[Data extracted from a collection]
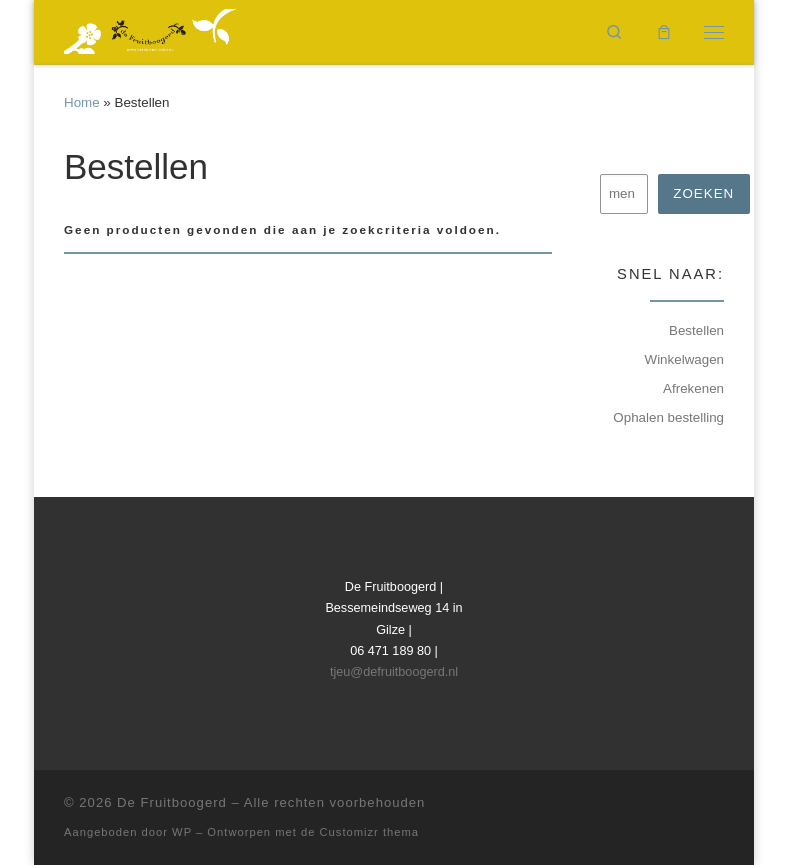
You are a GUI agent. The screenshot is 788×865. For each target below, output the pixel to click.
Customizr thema (370, 832)
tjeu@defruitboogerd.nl (394, 672)
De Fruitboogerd (172, 802)
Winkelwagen (684, 359)
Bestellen (696, 330)
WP (182, 832)
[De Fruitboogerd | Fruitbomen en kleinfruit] (150, 29)
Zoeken (703, 193)
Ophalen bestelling (668, 417)
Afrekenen (693, 388)
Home (82, 102)
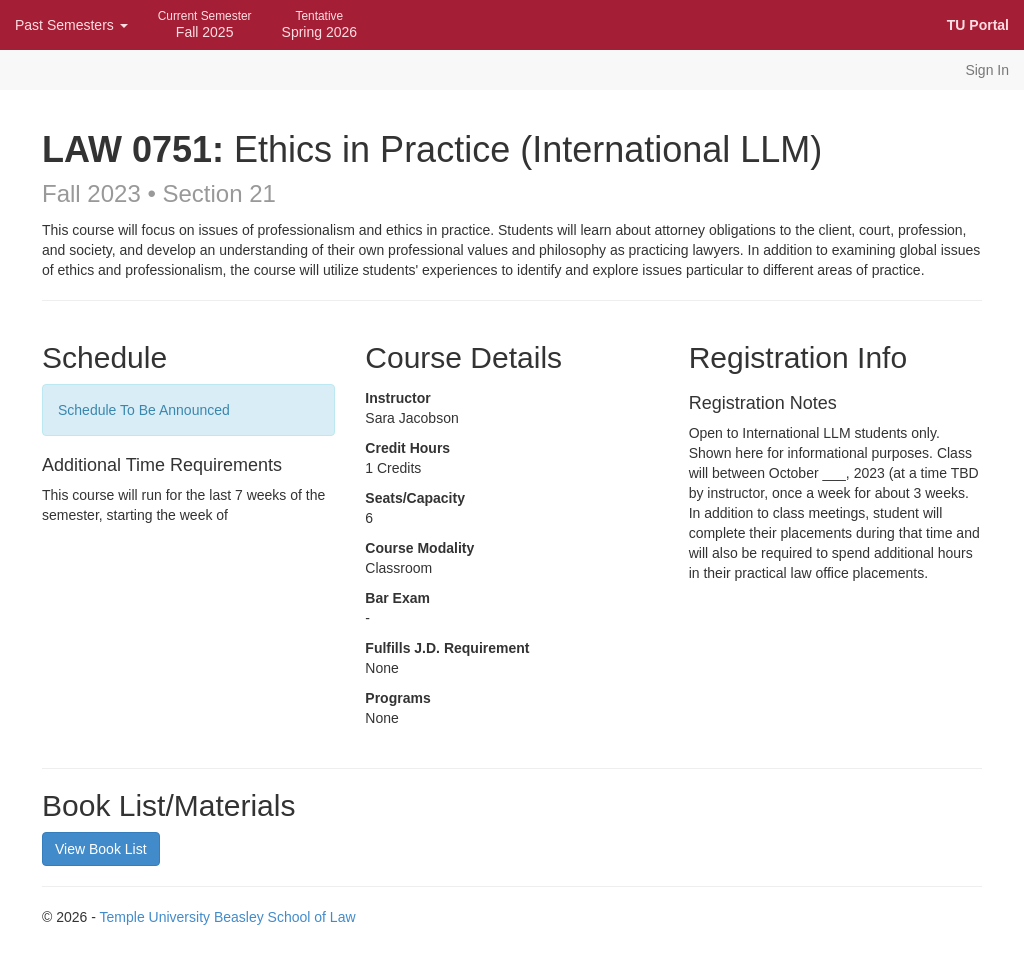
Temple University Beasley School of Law (228, 917)
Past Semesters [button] (71, 25)
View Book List (101, 849)
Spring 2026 (320, 24)
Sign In (987, 70)
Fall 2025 (205, 24)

[WRITTEN INSTRUCTION]
Could you rescale the material above by writing out every line again, requests included, with each answer coordinate multiplied by 1.8 and rounded to a whole number, halves rounded up? Leave the pictures out.

[COMPLETED TASK]
You are a GUI agent. The screenshot is 788×865. For each target below, output the pixel to click.
Customizr thema (666, 1498)
tjeu@defruitboogerd.nl (709, 1210)
De Fruitboogerd (310, 1444)
Winkelwagen (1231, 646)
Bestellen (1253, 594)
WP (328, 1498)
[De Fruitboogerd | Fruitbomen en kleinfruit] (270, 52)
Zoeken (1265, 347)
Ophalen bestelling (1202, 751)
Afrekenen (1247, 698)
Home (148, 184)
Temple University Beasley School of Law (410, 1651)
Past Semesters [button] (128, 45)
View Book List (182, 1528)
Spring 2026 (576, 43)
Sign In (1777, 126)
Fall 2025 (369, 43)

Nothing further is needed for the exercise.